Many major investors, including billionaire Leon Cooperman earlier this month, are calling on the SEC to reinstate the uptick rule, which was implemented 1938 but was eliminated in 2007 as electronic trading began to take over Wall Street.
Essentially, the old uptick rule only allowed investors to short a stock or a security on an uptick, which is defined by a price increase relative to its previous trade.
“We did put in place, and not a lot of people know this, an alternative uptick rule [in 2010.] And it’s a rule that I believe more closely matches the electronic trading environment of today,” Clayton said.

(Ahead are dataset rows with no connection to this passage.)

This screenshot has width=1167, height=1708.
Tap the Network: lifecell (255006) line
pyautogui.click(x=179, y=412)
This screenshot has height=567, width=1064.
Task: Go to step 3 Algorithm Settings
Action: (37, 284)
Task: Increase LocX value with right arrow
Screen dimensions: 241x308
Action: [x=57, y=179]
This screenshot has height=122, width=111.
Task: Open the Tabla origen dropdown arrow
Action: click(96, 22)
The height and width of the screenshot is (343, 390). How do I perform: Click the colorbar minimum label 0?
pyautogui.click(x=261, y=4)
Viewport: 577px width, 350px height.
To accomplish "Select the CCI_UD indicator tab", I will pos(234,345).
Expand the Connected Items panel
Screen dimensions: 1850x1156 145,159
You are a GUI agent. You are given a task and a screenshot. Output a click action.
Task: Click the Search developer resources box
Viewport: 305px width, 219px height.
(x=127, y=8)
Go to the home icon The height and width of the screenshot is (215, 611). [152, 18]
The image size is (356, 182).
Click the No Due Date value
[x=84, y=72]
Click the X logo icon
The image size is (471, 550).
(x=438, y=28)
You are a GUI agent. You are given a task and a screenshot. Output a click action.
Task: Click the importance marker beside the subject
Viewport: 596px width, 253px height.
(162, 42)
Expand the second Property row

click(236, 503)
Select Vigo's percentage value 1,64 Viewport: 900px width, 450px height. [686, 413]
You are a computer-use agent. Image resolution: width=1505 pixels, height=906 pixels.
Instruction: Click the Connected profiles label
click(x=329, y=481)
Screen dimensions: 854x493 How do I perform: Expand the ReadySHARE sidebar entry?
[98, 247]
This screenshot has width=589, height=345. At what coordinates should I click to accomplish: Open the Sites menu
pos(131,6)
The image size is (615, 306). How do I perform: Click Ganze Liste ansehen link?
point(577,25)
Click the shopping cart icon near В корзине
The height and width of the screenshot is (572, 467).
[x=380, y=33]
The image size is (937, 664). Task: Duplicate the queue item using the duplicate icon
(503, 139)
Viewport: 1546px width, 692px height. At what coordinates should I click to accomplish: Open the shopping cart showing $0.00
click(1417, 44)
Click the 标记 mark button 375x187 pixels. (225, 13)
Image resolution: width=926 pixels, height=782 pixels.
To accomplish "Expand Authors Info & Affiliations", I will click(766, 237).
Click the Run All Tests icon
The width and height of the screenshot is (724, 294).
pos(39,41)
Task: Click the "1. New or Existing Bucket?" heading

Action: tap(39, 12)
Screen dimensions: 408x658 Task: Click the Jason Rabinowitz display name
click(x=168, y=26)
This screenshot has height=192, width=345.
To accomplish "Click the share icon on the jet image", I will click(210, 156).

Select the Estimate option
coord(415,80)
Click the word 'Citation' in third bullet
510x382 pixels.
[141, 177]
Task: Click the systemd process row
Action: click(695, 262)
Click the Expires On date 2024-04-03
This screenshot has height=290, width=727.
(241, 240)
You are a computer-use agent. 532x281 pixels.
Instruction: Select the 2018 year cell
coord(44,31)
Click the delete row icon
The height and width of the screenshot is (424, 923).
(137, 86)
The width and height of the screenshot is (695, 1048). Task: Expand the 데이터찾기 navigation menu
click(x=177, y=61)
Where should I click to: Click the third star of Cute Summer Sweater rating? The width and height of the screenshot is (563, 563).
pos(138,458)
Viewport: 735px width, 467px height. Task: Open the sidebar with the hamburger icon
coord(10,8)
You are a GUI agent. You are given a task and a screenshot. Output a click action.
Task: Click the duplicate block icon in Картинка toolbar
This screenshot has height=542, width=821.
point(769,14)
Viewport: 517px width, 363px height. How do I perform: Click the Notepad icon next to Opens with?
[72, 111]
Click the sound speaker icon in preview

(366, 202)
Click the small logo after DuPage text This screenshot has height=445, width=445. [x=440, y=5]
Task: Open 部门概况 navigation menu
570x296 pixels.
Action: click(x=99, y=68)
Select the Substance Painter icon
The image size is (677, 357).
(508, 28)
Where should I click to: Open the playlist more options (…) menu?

The SEC chairman said the current rule kicks in when a “stock drops 10% from the previous day’s close for two days,” preventing short selling the bid. He offered a hypothetical situation to explain further: “If a bid/offer spread is $49 to $50, you can’t sell short on $49.”
“We need market integrity,” Clayton said. “But we believe we’re taking care of it with this alternative uptick rule.”
Trades on the flip-side of Cooperman’s argument would argue that getting rid of the uptick and other archaic rules have allowed electronic trading to flourish, bringing liquidity to the market and lower trading costs for investors.
Cooperman, in looking to slow things back down, represents the school of thought that high-frequency computerized trading has led to outsized swings in the market and it has also put individual investors at a speed disadvantage.
Upcoming earnings season ‘anything but typical’ for companies and investors
In addition to addressing short-selling, Clayton also talked about the coronavirus-difficulties of the upcoming earnings season for companies and investors.
“We’re going to have an earnings season that’s anything but typical,” the SEC chairman told CNBC on Monday.
Investors used to clear earnings estimates in the form of analyst forecasts may have to get by with less information as many companies have pulled their guidance due to the uncertainty of the outbreak on business.
Clayton said the SEC is going to give companies to some flexibility. “We said to the extent that you are unable to get reviewed financial statements together because the auditors can’t get to your locations to do physical inventory or to the extent you have other problems, we’re going to give you more time.”
However, he said, “In order for us to give you that more time, you’re going to have to explain as much as you can to your investors at this time including why you need more time.”